Charlotte Corday (27 July 1768 – 17 July 1793) is probably also quite well known to those with an interest in the Revolution.  She was a young woman from the country who assassinated Marat in his bath at the height of the terror, calmly pled guilty to the murder, and was guillotined a few days later.  When Charlotte went to assassinate Marat, she carried in her dress her certificate of baptism, and a letter addressed to the people of France.  In the letter, she lamented that the people of France had been so enslaved to tyranny that they now worked harder for their own harm than they ever had when fighting for liberty.  She exhorted the people of France to arise, seeing what one weak woman could do, and she hoped her severed head would be used as a standard for the new revolution.  The Montagnards, she said, were drunk on blood, glutted with it, Marat was a beast more monstrous than the hideous monsters fought by Alcides, and in short, pretty much every word of the poem that I have written for her – and certainly all the most purple bits of prose – is a direct translation of something she wrote in her letter.  She never met an adjective she didn’t like, but this is forgiveable when one is working oneself up to a noble act of self-sacrifice.  Her poem is in another traditional French poetic form, the Ballade, though I cheated a little on the chorus line at the end of each verse, because I wanted to stay as true to her actual words as possible.

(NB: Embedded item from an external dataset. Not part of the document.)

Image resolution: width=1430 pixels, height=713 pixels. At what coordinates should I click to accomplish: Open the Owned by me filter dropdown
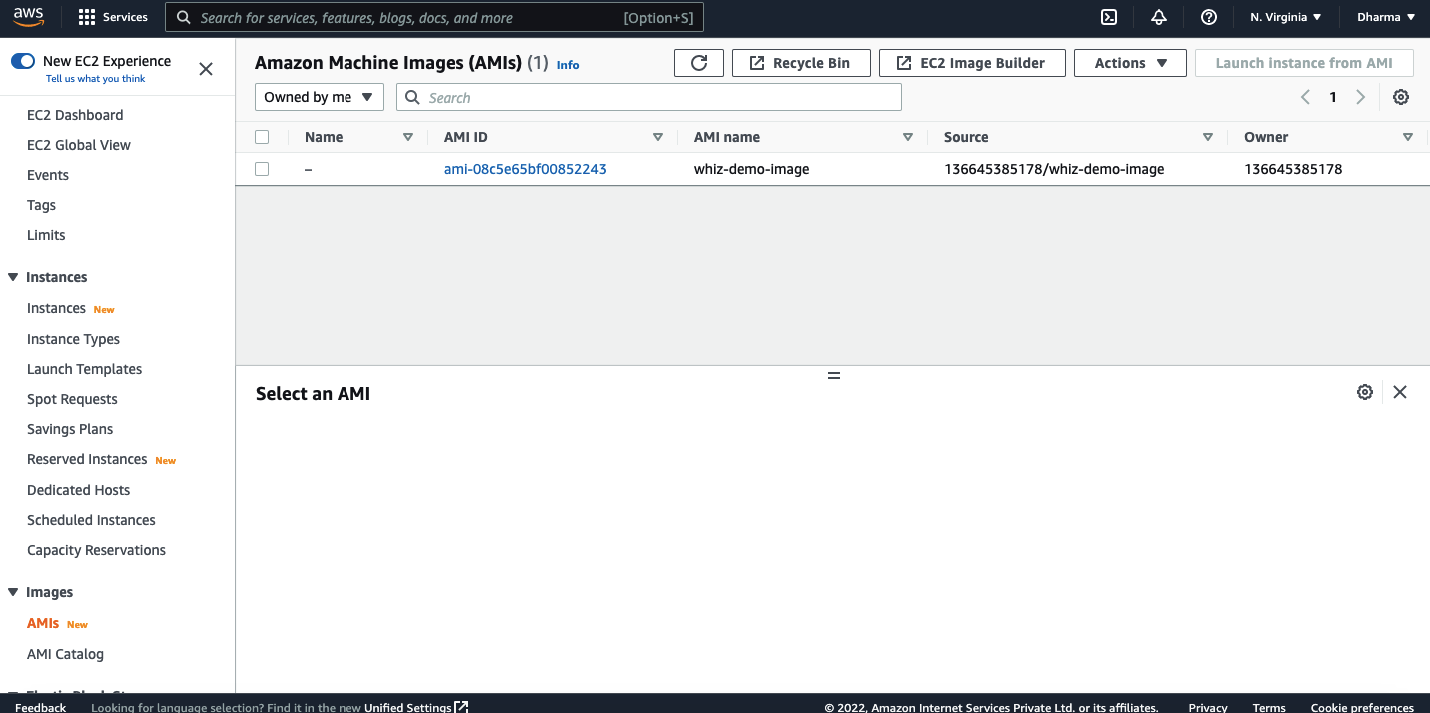click(x=319, y=97)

Olympe de Gouges (7 May 1748 – 3 November 1793) is perhaps less well-known.  She was a feminist and a humanist, an opponent of the death penalty, an abolitionist, and a very prolific writer.  She wrote plays about the evils of slavery, and the need for divorce, wrote an unauthorised sequel to the ‘The Barber of Seville’ and ‘The Marriage of Figaro’ (plays by Beaumarchais which are now better known as operas), and wrote many, many pamphlets on a variety of topics including equality, slavery, the death penalty, marriage, divorce, and legal provisions for illegitimate children.  Her best known work these days is her Declaration of the Rights of Woman and the Female Citizen, which mirrored the Declaration of the Rights of Man and the Citizen, in which she pointed out that equality wasn’t very equal if it didn’t include women or slaves or black people.  Alas, Olympe also wrote quite a few pamphlets about French politics, including one that argued against the execution of Louis XVI, and another that suggested that the people should be allowed to choose their form of government, and maybe they might be better off with a constitutional monarchy than with the current republic.  Needless to say, this did not make her any friends among the Jacobin faction, and she was promptly guillotined, making her the only woman to be executed for sedition during the Terror.

Finally, to represent the working classes, and also another side of the Revolution generally, I wrote a sonnet about the Tricoteuses, the knitting women.  In October, 1789, in response to food shortages and rising prices, a group of working women marched on Versailles, demanding bread.  This unprecedented uprising of women seems to have commanded both respect and some fear – they got their bread, and were initially heralded as ‘mothers of the nation’.  Alas, the Terror found them a little bit too terrifying (or, more probably, unruly), and eventually banned them from sitting as spectators in the National Convention or assembling for political purposes.  With few other forms of political expression open to them, the women took up a station under the guillotine, knitting the red Phrygian caps that were an emblem of the revolution, and occasionally shouting angrily at those about to be executed.  I’m pretty sure that absolutely everyone ever has already thought of the three Fates (it’s that handwork connection), but it’s the sort of metaphor that is irresistible in this context…

The images I have used are all attributed above, and are all in the public domain.